Over population is the solution - it increases the chance of survivors post apocalypse. It's nature's way!
but there would be more zombies...........
It was inside a building upto when it went bang, these buildings around reactors are really just to protect from the enviroment and provide a working space for the operators, often no more than steel frames and cladding. The idea is that the reactor should not explode and release any radioactive material, if it does then you are in trouble.I think the point he was making is that the Russian s didn't put the reactor inside a further containment building, as we do. Whether this would have been able to contain the explosion I have no idea.
It was inside a building upto when it went bang, these buildings around reactors are really just to protect from the enviroment and provide a working space for the operators, often no more than steel frames and cladding. The idea is that the reactor should not explode and release any radioactive material, if it does then you are in trouble.
No the movie is rated for being a realistic dramatisation true to the events.It is hard to imagine a worse outcome then an out of control core exposed to the atmosphere in a large reactor, and basically all they did was dump sand on it. That reactor should not have been operating in the first place, it was a very dangerous design, it had no plan in case of an incident, and it didn't even have a containment building.
I remind you that the movies are entertainment, and panic sells.
The only contaiment provided by the outer building and this also applies to any other nuclear facility is that during normal operations a negative pressure is maintained within to ensure no radioactive release and that the radioactivity is removed via large filter banks. Also a lot more is put into the foundations in order to comply with seismic regs. Take a look at any of our current severn sites and you will see the buildings are not substantial, because it has not been accepted during the design process that a reactor can explode, a reactor breach is something not visualised, does that remind you of other places.
Forget the movie and watch the documentary in which the actual people that were there are telling their story and it will hit home, in fact it is the most frightening horror story ever told and you soon realise just how lucky we are to be alive and only having to deal with a Covid pandemic rather than a nuclear holocaust.
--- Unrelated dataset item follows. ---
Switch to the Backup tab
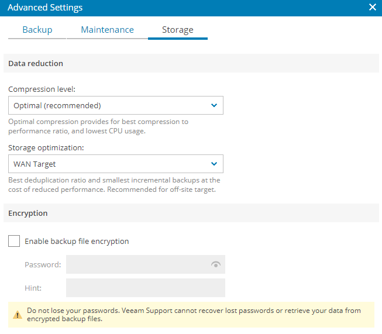 point(37,30)
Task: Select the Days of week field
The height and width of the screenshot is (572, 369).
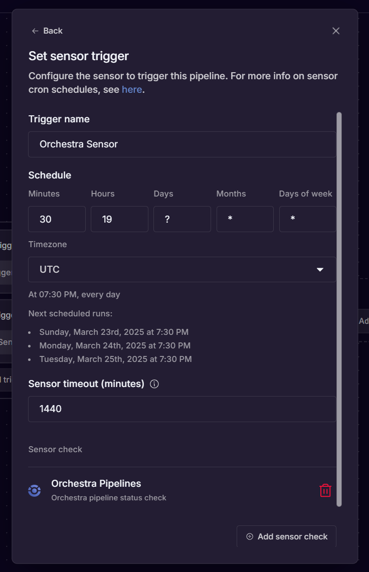Action: click(x=307, y=219)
If this had happenened in the UK we would all be dead, it is only the Russian culture and those miners who saved the day and we should never forget the sacrifices those guys made. In this documentary is a nurse who talks about a guy who looks like he has no eyes just blackness and he looks like a zombie, he spent six minutes in a high dose location and she tells him all will be ok to comfort him, but she knows he will die like all the others and yes he dies that day.No the movie is rated for being a realistic dramatisation.
Do you really believe that structure would contain a blast that lifted a 1000 tonne steel and concrete lid?
Of course there is debate as to whether a proper containment building would have withstood that explosion, but if it had, there would have been no deaths, and little mess.
Not always, many who work that sector also realise what a fine line we tread.This the problem with the nuclear fear industry, they operate on the mantra that all reactors are the same, and that what happened in Chernobyl could happen at any reactor, and that is not the case.
Not always, many who work that sector also realise what a fine line we tread.